The other thing I wanted to point out is that all of the programs presented
were concerned with achieving maximum performance. One can actually achieve a
much cleaner result if we discard that constraint. For example, in 10 lines,
without a goto
, we can do the following
written := 0
for i := 0 to n do begin
fnz := 0;
for j := 0 to n do
fnz := fnz | X[i, j];
if fnz = 0 and written = 0 then begin
writeln("Row: ", row);
written := 1
end;
end;
I’m not going to actually set up a Pascal environment, but I’m reasonably confident that even if it isn’t totally valid it is clear enough to convey my meaning. This is one line longer than Rubin’s third example (which he calls nine lines, despite it being clearly ten; is this the zero indexing Dijkstra loves so much?) and I much prefer it, though I really don’t like this language.
goto fail
I was going to make most of this post be a screed about how many programmers
are now afraid of the goto
construct and avoid it at all costs, but I really
don’t have much to say about that. Despite what Dijkstra might want, goto
is used to paper over accidental language design issues - lack of break
in
Pascal, etc..
In particular, one case it’s important to embrace the goto
is for resource
management in C. Consider code like this:
int myfunc() {
int *a = malloc(sizeof(int) * 4);
int res = subfunc(...);
if (res) {
printf("Oh no! An error!\n");
return -1;
}
/* more stuff */
free(a);
return 0;
}
This code actually has two problems.

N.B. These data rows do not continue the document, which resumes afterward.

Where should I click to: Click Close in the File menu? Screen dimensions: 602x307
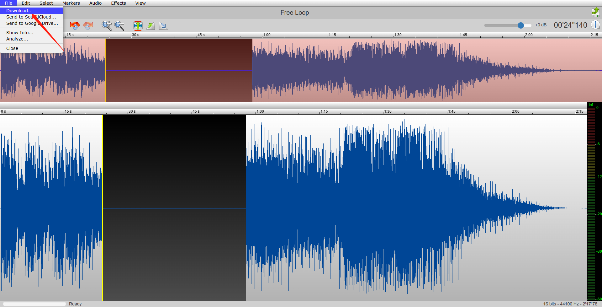click(x=12, y=48)
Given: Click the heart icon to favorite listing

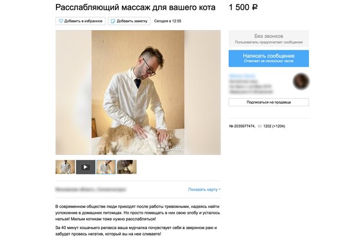Looking at the screenshot, I should click(61, 21).
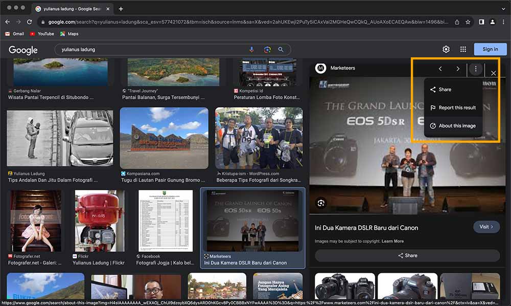Click in the yulianus ladung search field
The image size is (511, 306).
click(153, 50)
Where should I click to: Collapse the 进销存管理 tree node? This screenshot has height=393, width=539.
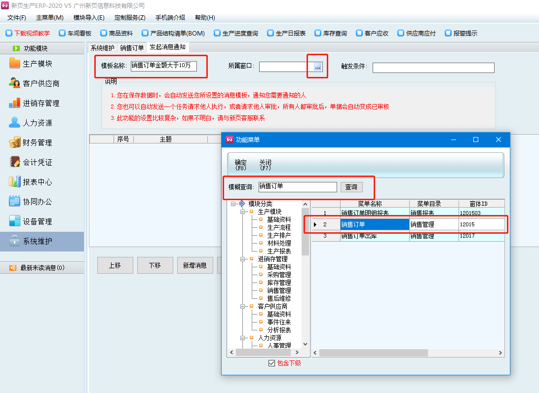point(242,259)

The first is that it doesn’t check the
return on malloc
, but I’ll get to that in a second. The other problem is
that it leaks the contents of a
if subfunc
fails. Let’s fix those both
real quick:
int myfunc() {
int *a = malloc(sizeof(int) * 4);
if (!a) {
printf("Malloc failure!\n");
return -1;
}
int res = subfunc(...);
if (res) {
printf("Oh no! An error!\n");
free(a);
return -1;
}
/* more stuff */
free(a);
return 0;
}
This very quickly gets out of hand because we end up having to free(a)
on
every exit path. We can simplify this problem by making there only be one
exit path to our function:
int myfunc() {
int *a = NULL;
int res = -1;
int *a = malloc(sizeof(int) * 4);
if (!a) {
printf("Malloc failure!\n");
goto done;
}
int res = subfunc(...);
if (res) {
printf("Oh no! An error!\n");
goto done;
}
/* more stuff */
res = 0;
done:
free(a);
return res;
}
which results in something much more manageable.
There are no absolutes.